### PROBLEM REQUIREMENTS:
Set down every entry again, exactly as it appears.

### RECORDS FOR THE TASK:
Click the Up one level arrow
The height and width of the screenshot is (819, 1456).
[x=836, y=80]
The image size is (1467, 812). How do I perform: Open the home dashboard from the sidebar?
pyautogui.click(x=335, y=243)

### ANSWER TO THIS EXERCISE:
Click the Up one level arrow
The height and width of the screenshot is (819, 1456).
[x=836, y=80]
The image size is (1467, 812). How do I perform: Open the home dashboard from the sidebar?
pyautogui.click(x=335, y=243)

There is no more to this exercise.